EXERCISE DETAILS:
Exactly the lines from the one holding "The height and width of the screenshot is (591, 771)." through the end of the material below must be printed, nothing more, and the pictures must be dropped.
[Start of Attachment]
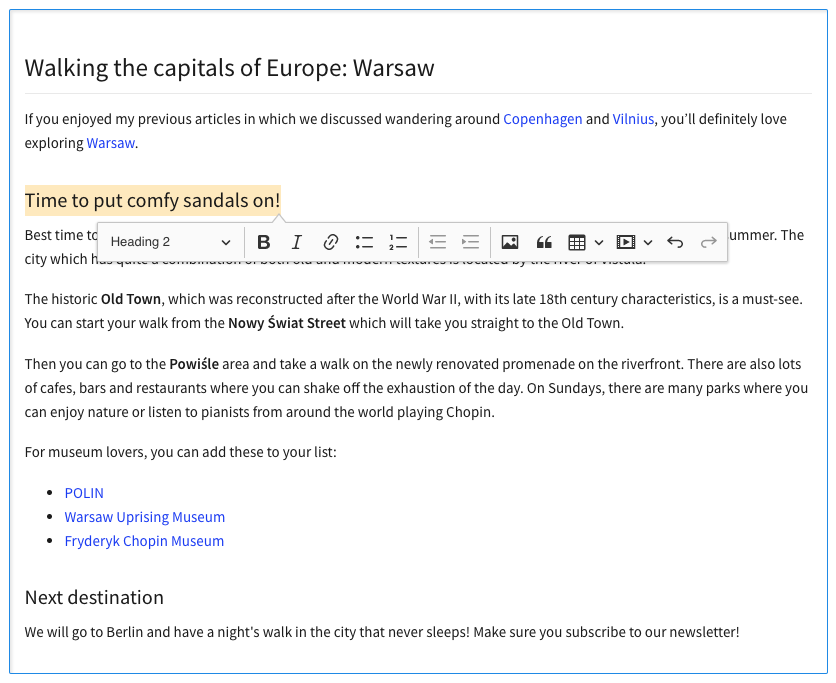Click the POLIN museum link

84,493
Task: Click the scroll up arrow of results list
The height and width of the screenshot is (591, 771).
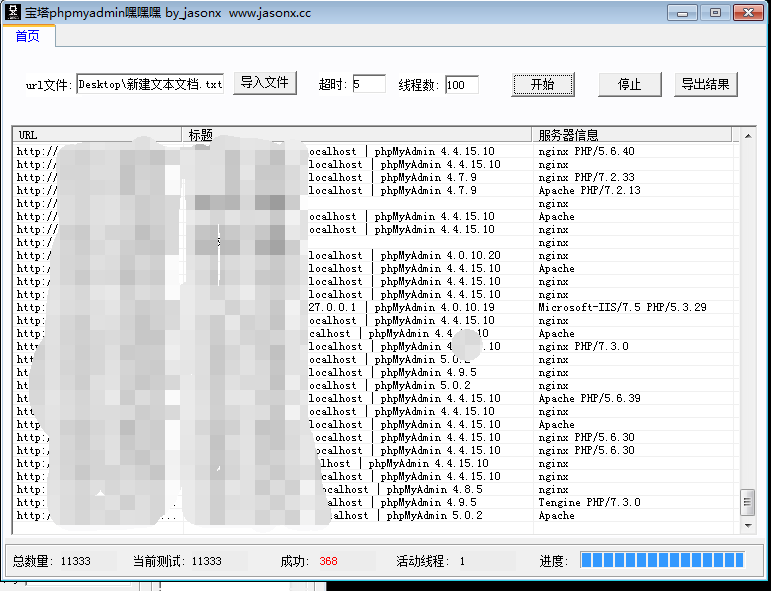Action: [746, 135]
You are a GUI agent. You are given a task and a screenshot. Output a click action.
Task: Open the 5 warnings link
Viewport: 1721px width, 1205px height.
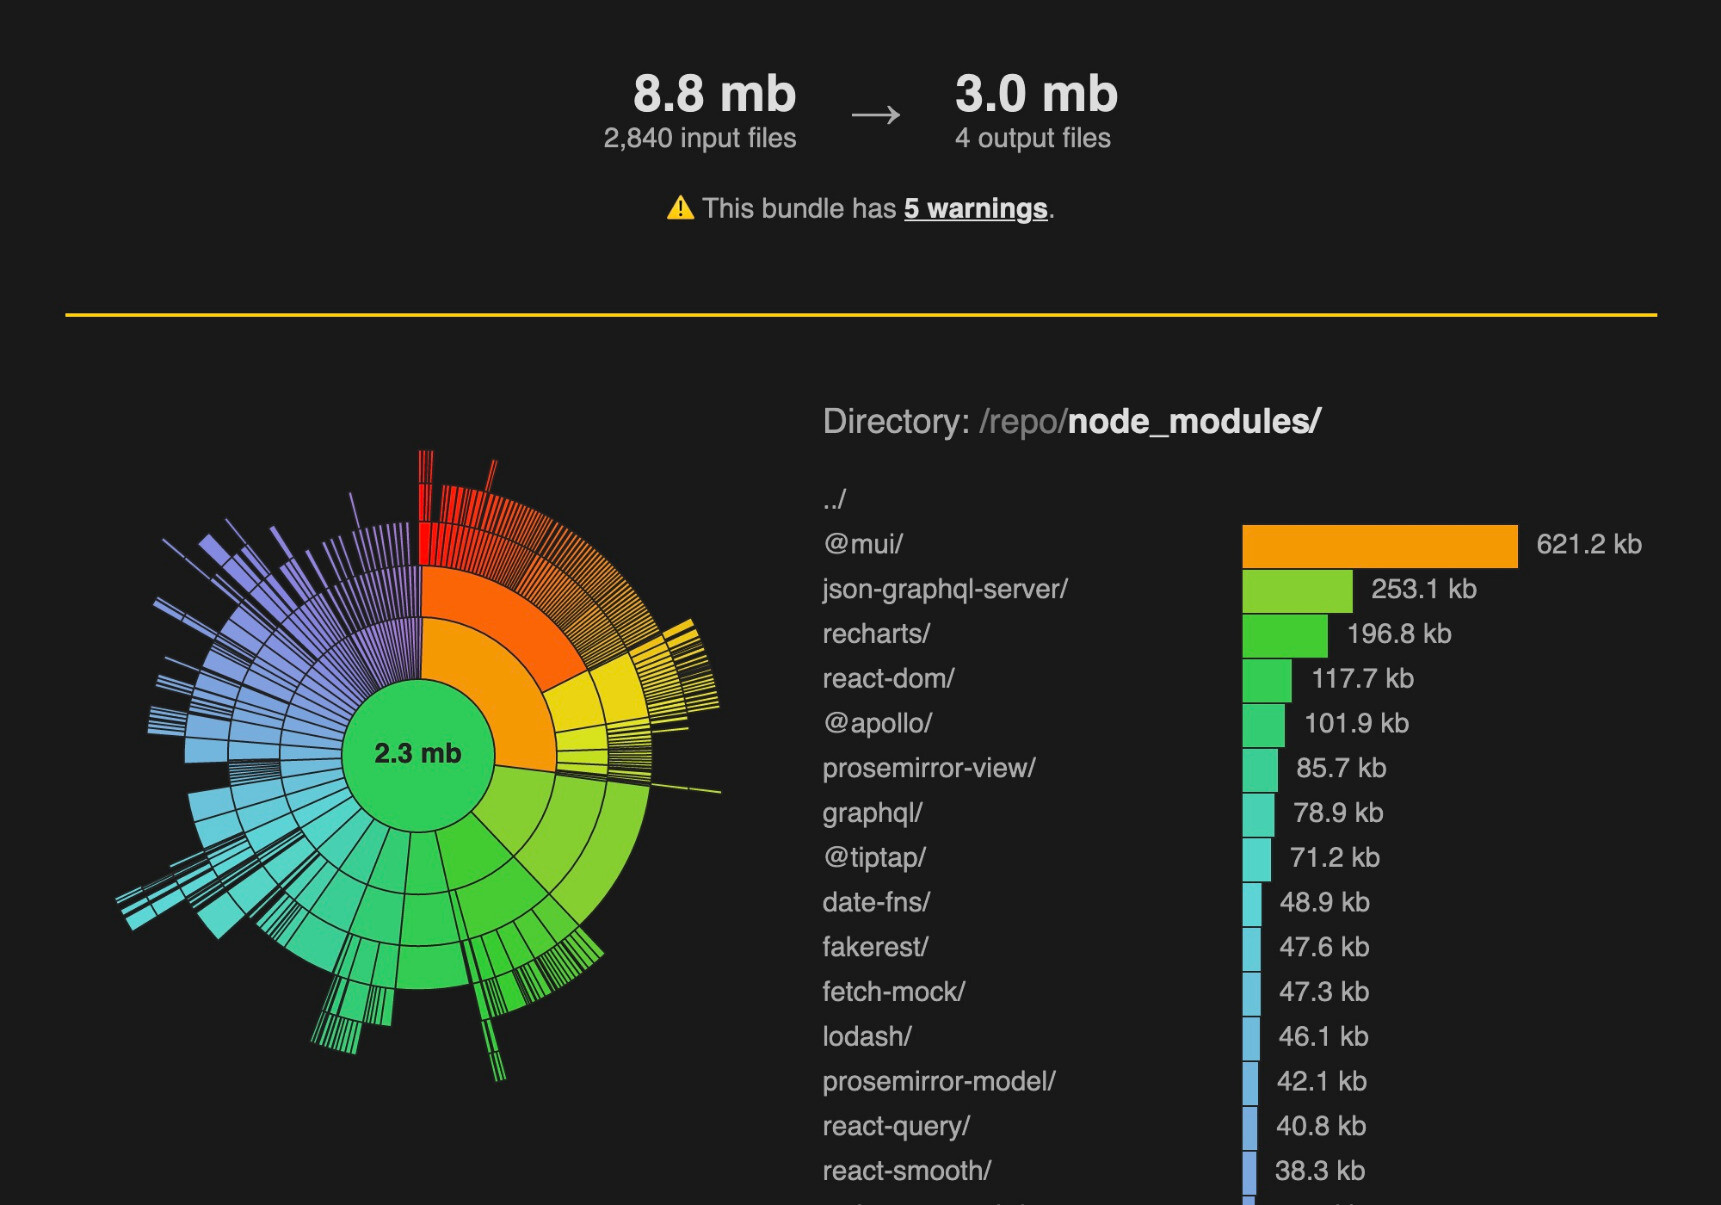pyautogui.click(x=975, y=209)
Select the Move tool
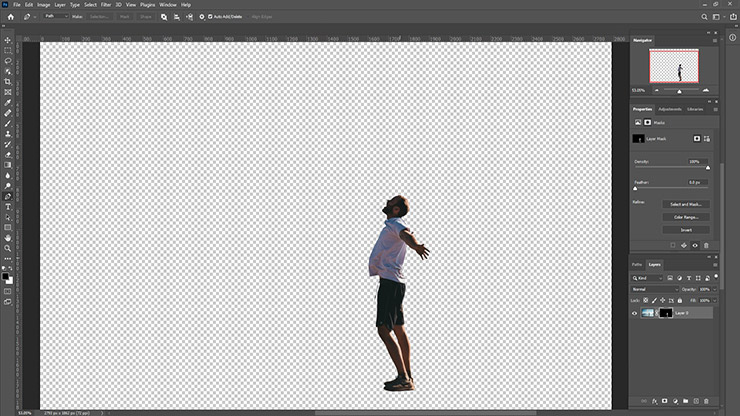The height and width of the screenshot is (416, 740). 8,39
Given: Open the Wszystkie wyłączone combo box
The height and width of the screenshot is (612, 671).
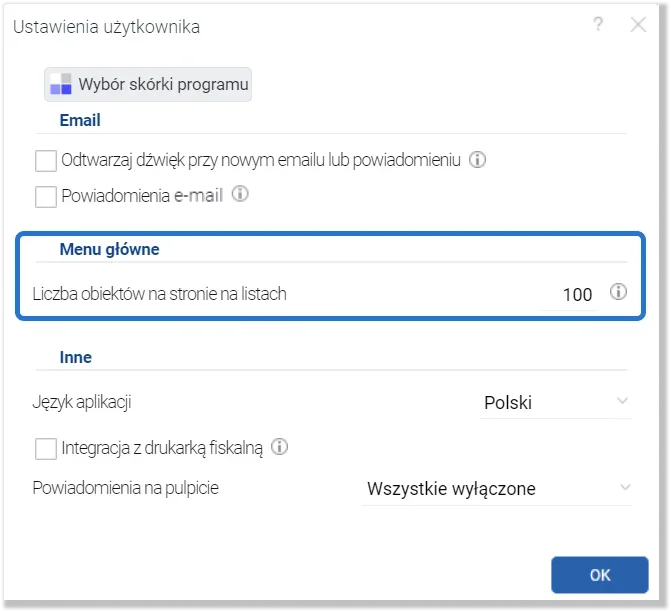Looking at the screenshot, I should pyautogui.click(x=497, y=489).
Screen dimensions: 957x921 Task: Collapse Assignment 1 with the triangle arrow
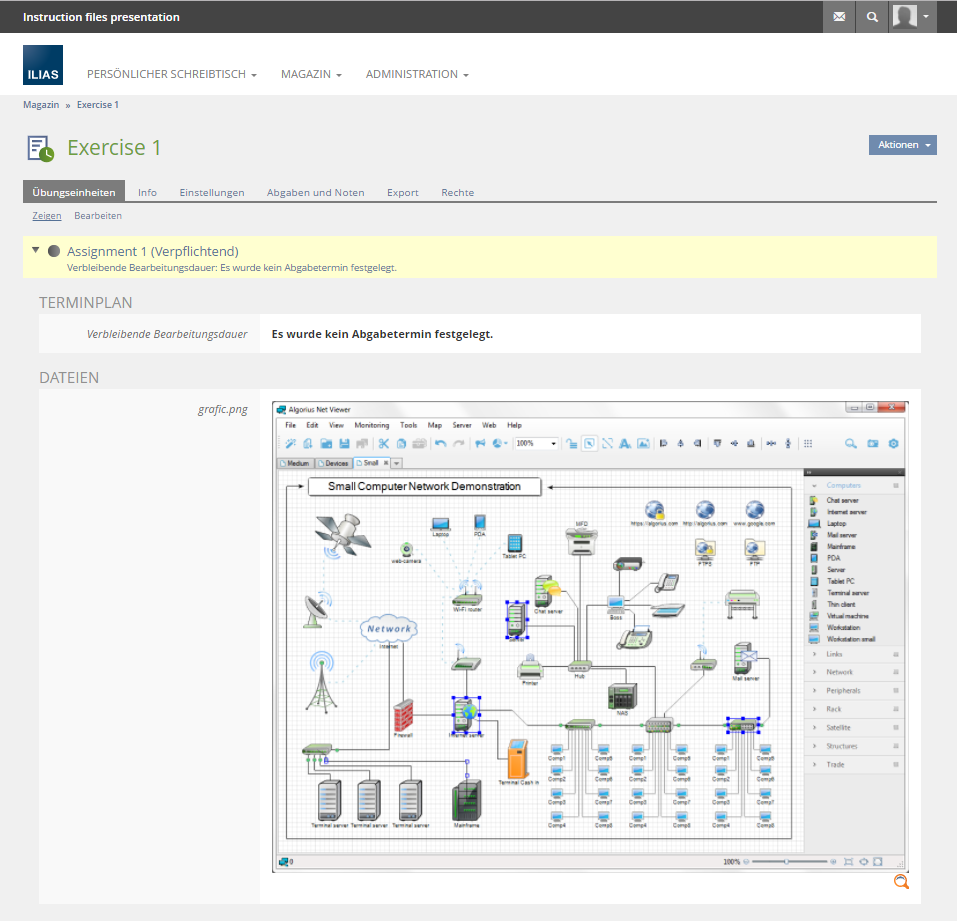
[End of Attachment]
EXERCISE OUTPUT:
The height and width of the screenshot is (591, 771).
Action: [746, 135]
You are a GUI agent. You are given a task and a screenshot. Output a click action.
Task: Open the 5 warnings link
Viewport: 1721px width, 1205px height.
pyautogui.click(x=975, y=209)
Select the Move tool
The height and width of the screenshot is (416, 740). 8,39
Given: Open the Wszystkie wyłączone combo box
The height and width of the screenshot is (612, 671).
Looking at the screenshot, I should pyautogui.click(x=497, y=489).
Screen dimensions: 957x921 Task: Collapse Assignment 1 with the triangle arrow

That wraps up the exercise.